Over the past two years, as our digital twin feature set has evolved, a clear requirement has emerged: users of our spatial intelligence platform OKO need a seamless way to ground their custom assets in real-world environments.

One of the most widely known and accurate representations of the real world is Google Earth, which thankfully also provides an API to access its dataset via 3D Tiles – an open standard defined by Cesium, the platform for 3D geospatial.

What are 3D tiles?

Cesium authored the 3D Tiles specification, which has been adopted by various providers, notably Google and, of course, Cesium Ion.

In simple terms, a 3D tileset is a JSON file structured as a tree of nodes. Each node contains information about a specific region of the world and its geometry.
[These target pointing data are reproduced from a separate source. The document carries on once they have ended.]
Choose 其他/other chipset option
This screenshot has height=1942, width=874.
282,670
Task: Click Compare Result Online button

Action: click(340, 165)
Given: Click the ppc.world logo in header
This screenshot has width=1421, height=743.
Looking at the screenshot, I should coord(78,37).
Alongside bounding volumes, coordinates, and detail levels, these nodes can contain either GLTF data, point clouds, or Gaussian splats – the fundamental building blocks used to represent 3D environments.
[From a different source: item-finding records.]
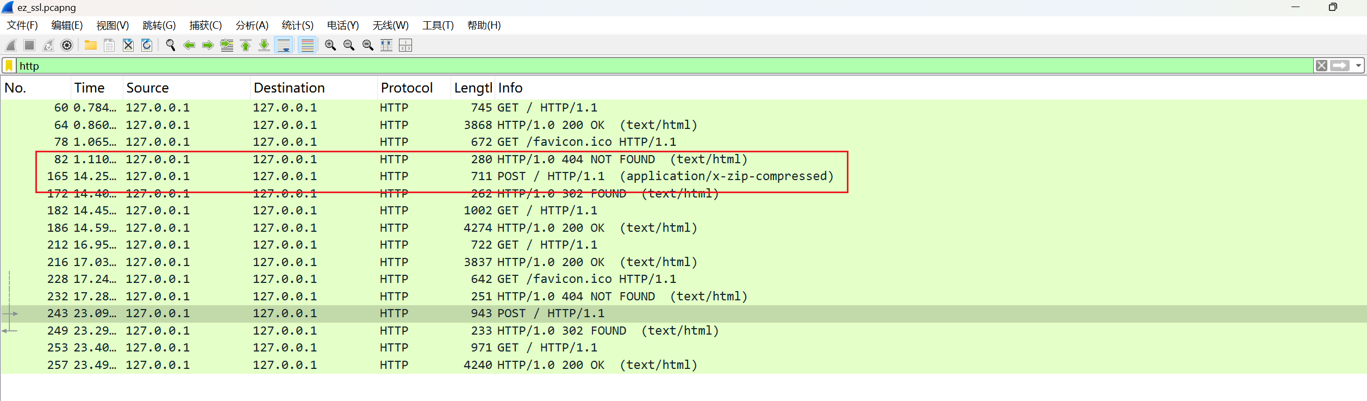Close the capture file with X icon
Viewport: 1367px width, 401px height.
128,45
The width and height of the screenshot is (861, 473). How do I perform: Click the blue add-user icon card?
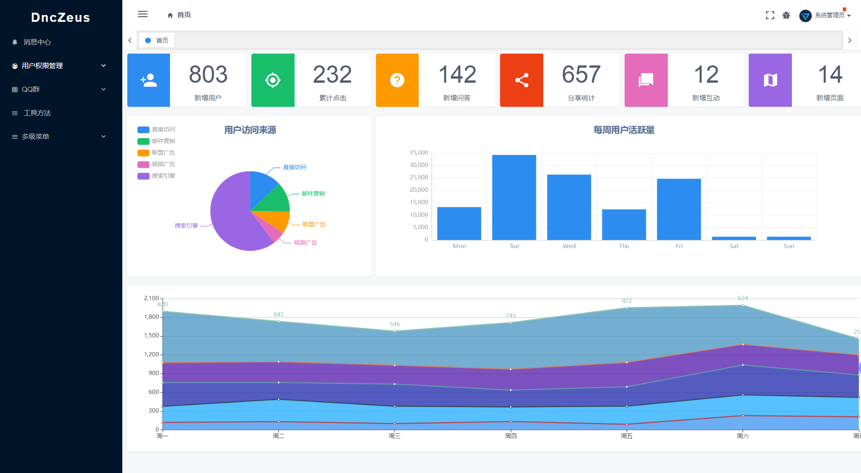[x=149, y=80]
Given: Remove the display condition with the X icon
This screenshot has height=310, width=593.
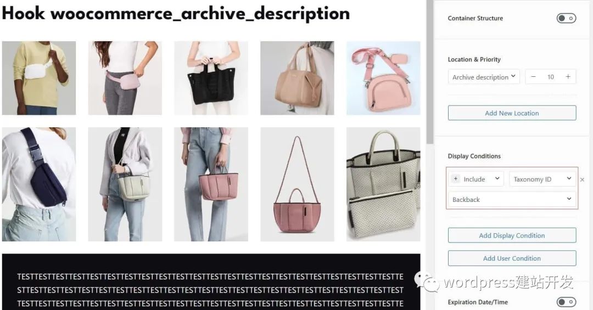Looking at the screenshot, I should [582, 179].
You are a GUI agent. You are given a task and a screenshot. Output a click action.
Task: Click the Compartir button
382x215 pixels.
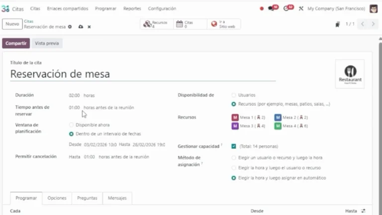(x=16, y=43)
As an example, an application can traverse the tileset tree by evaluating node bounding volumes and progressively refining into child nodes as the camera approaches an area. This allows highly detailed geometry to be loaded for nearby regions, while larger, lower-detail tiles efficiently represent distant areas

Explored approaches

We identified three approaches to implementing 3D tiles:

Add support for CesiumJS as a rendering engine. OKO was designed from the outset to support multiple rendering engines, including PlayCanvas and BabylonJS. We could add CesiumJS as another option, allowing us to provide our scene data directly to the Cesium rendering context. However, this is a relatively heavy-handed solution for supporting a single feature.
Run CesiumJS “underneath” OKO. The two contexts are then rendered in such a way that they appear as a single scene. However, this approach requires transformations to remain synchronised between the two contexts and introduces a natural separation between them. Bridging this gap would require additional complexity, particularly in scenarios where users wish to modify or replace portions of the world geometry.
Pull the 3D tileset data directly into OKO. In this approach, OKO would parse and render the tileset data within its own rendering context. While this avoids maintaining multiple rendering engines, it adds complexity around tileset parsing, rendering, and the mathematical overhead of ensuring the correct data is where it needs to be.
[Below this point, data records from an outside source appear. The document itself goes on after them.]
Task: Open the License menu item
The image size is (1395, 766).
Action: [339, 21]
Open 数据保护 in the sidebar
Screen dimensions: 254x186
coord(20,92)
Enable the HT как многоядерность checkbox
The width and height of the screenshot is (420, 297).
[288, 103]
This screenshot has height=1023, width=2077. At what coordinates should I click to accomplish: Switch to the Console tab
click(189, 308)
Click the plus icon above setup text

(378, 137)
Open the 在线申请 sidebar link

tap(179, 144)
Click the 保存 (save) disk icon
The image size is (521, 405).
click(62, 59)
After a brief investigation, we chose option three: importing and rendering the 3D tileset directly within OKO. This approach allows us to reposition the tiles to fit our scene while minimizing disruption to existing functionality.

The implementation

Typically, a 3D globe application such as CesiumJS or Google Earth renders the globe as the central point of interest, transforming other objects (including the camera) to its surface and orientation. This is effectively a globe-first approach, which makes sense for these applications since the focus is on the globe and other objects are positioned in relation to it.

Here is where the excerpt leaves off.